* _ИСХОДНЫЙ ТЕКСТ_
• • • •

Суд отметил, что "Власти постоянно утверждали, что заявитель до своего задержания использовал нецензурную лексику и приставал к прохожим в оскорбительной манере. Заявитель возразил, что во время раздачи листовок он не использовал никаких выражений, которые можно было бы счесть нецензурной лексикой. Действительно, то, какие именно слова предположительно произносил заявитель, и какие вменялись ему в вину, остается неясным по причине отсутствия какой бы то ни было подробной информации в протоколе об административном правонарушении или какой-либо последующей их оценки со стороны суда. Суд [посчитал], что факт использования заявителем нецензурной лексики в той степени, в какой подобное ее использование является составом административного правонарушения (что оправдывало бы его задержание и прекращение раздачи им листовок) не установлен. Внутригосударственные органы власти не дали оценку тому, каким конкретным образом заявитель приставал к прохожим, а также каким образом он их оскорблял. Они также не приняли во внимание нежелательный эффект, который имело вмешательство со стороны полиции и задержание заявителя на осуществление его свободы выражения мнения. В этом контексте Суд не [смог] не сделать вывод, что на национальном уровне не была убедительно продемонстрирована оправданность этих мер. Столкнувшись с тем, что внутригосударственные органы власти не указали причин, соответствующих и достаточных для обоснования вмешательства, Суд заключ[ил], что внутригосударственные органы власти не применили стандартов, соответствующих принципам, которые приведены в статье 10, или не основывались на приемлемой оценке соответствующих фактов" (пункт 57 постановления).
Следовательно, в отношении заявителя было допущено нарушение статьи 10 Конвенции.

• • • •

* _ИЗВЛЕЧЁННЫЕ МАТЕРИАЛЫ_
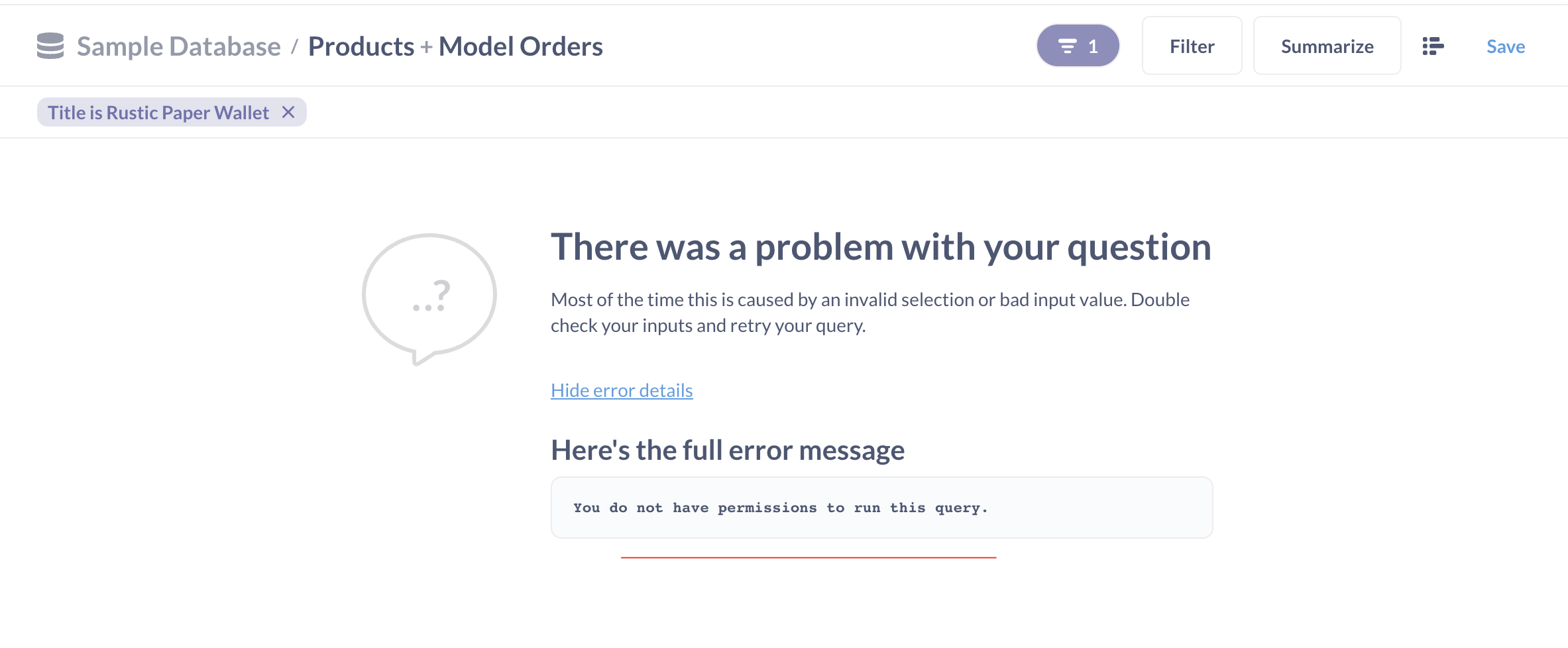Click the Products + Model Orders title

• • • •

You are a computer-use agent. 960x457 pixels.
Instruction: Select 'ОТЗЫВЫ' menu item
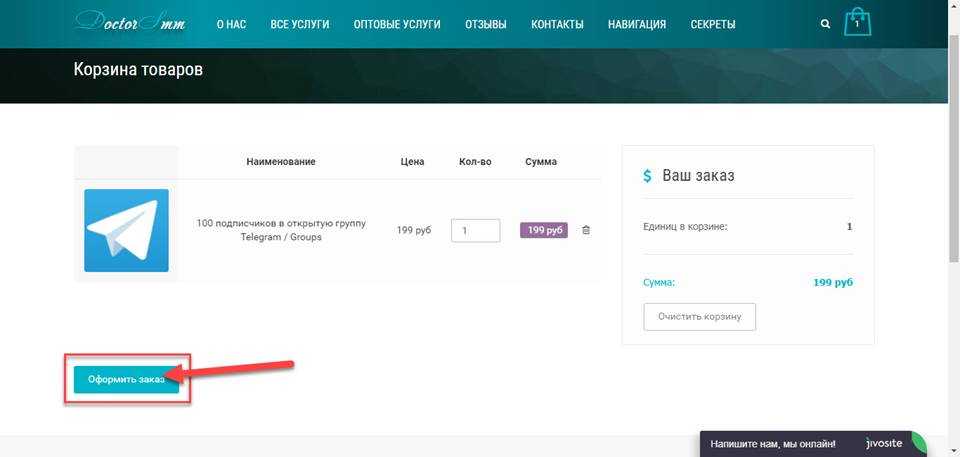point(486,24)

• • • •

Установите, соответствуют ли исходному тексту следующие утверждения, и к каждому ответу «да» или «нет» приведите точную цитату, на которой он основан. (a) Заявитель признал, что использовал нецензурную лексику во время раздачи листовок. (b) В протоколе об административном правонарушении отсутствовала подробная информация о словах, которые предположительно произносил заявитель. (c) Суд пришёл к выводу, что статья 10 Конвенции нарушена не была.

(a) Нет: «Заявитель возразил, что во время раздачи листовок он не использовал никаких выражений, которые можно было бы счесть нецензурной лексикой».
(b) Да: «по причине отсутствия какой бы то ни было подробной информации в протоколе об административном правонарушении».
(c) Нет: «Следовательно, в отношении заявителя было допущено нарушение статьи 10 Конвенции».